Segment Open

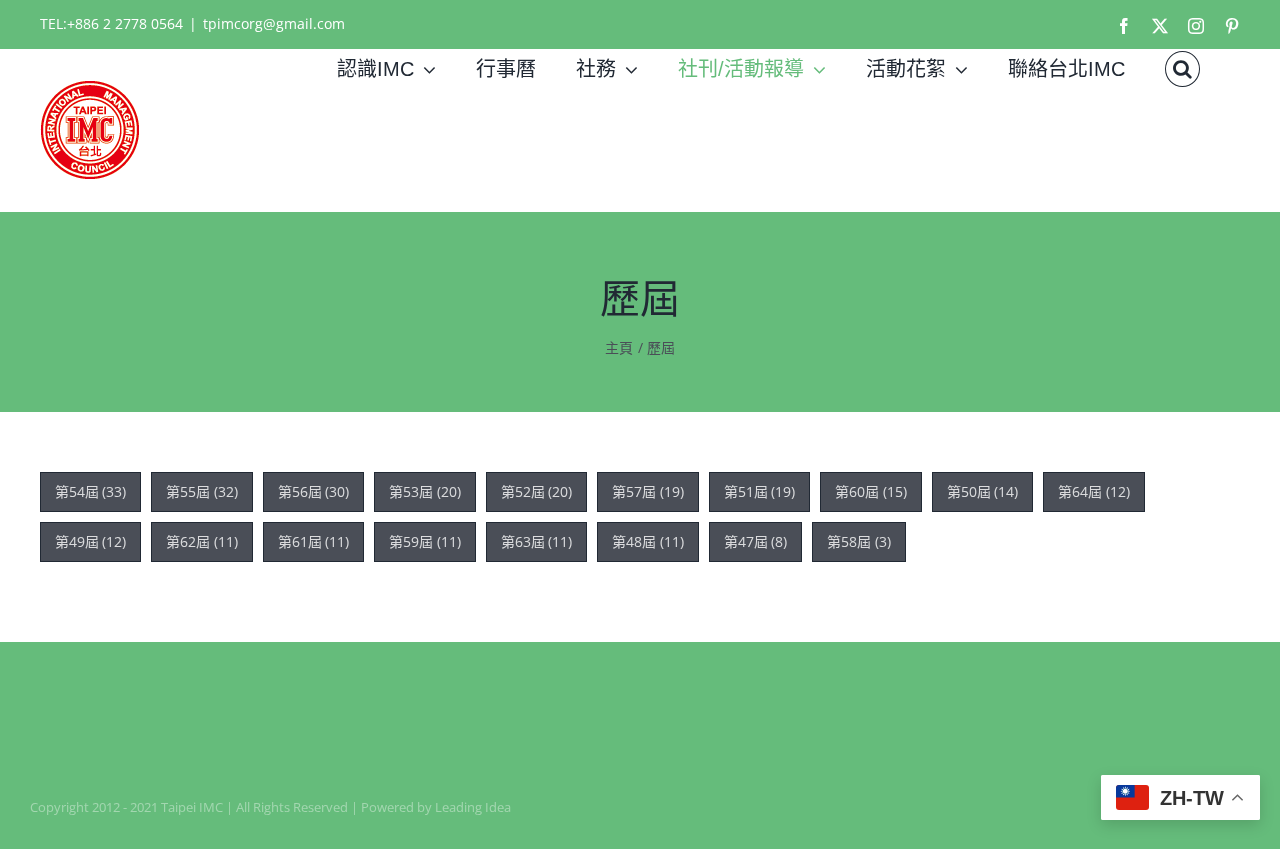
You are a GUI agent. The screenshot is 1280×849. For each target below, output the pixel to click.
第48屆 (648, 541)
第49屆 (91, 541)
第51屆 (760, 491)
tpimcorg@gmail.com (274, 23)
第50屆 (983, 491)
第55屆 (202, 491)
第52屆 (537, 491)
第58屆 (859, 541)
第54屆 (91, 491)
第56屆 (314, 491)
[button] (1182, 69)
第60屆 (871, 491)
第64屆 (1094, 491)
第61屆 (314, 541)
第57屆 (648, 491)
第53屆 (425, 491)
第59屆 (425, 541)
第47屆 (756, 541)
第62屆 (202, 541)
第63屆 (537, 541)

Segment Closed

What to produce. An exact retyping of the lines from the one with "第58屆 (859, 541)" to the end of the material above, with both ends included and nothing added, is the required answer.

Solved exercise.
第58屆 (859, 541)
第54屆 (91, 491)
第56屆 (314, 491)
[button] (1182, 69)
第60屆 (871, 491)
第64屆 (1094, 491)
第61屆 (314, 541)
第57屆 (648, 491)
第53屆 (425, 491)
第59屆 (425, 541)
第47屆 (756, 541)
第62屆 (202, 541)
第63屆 (537, 541)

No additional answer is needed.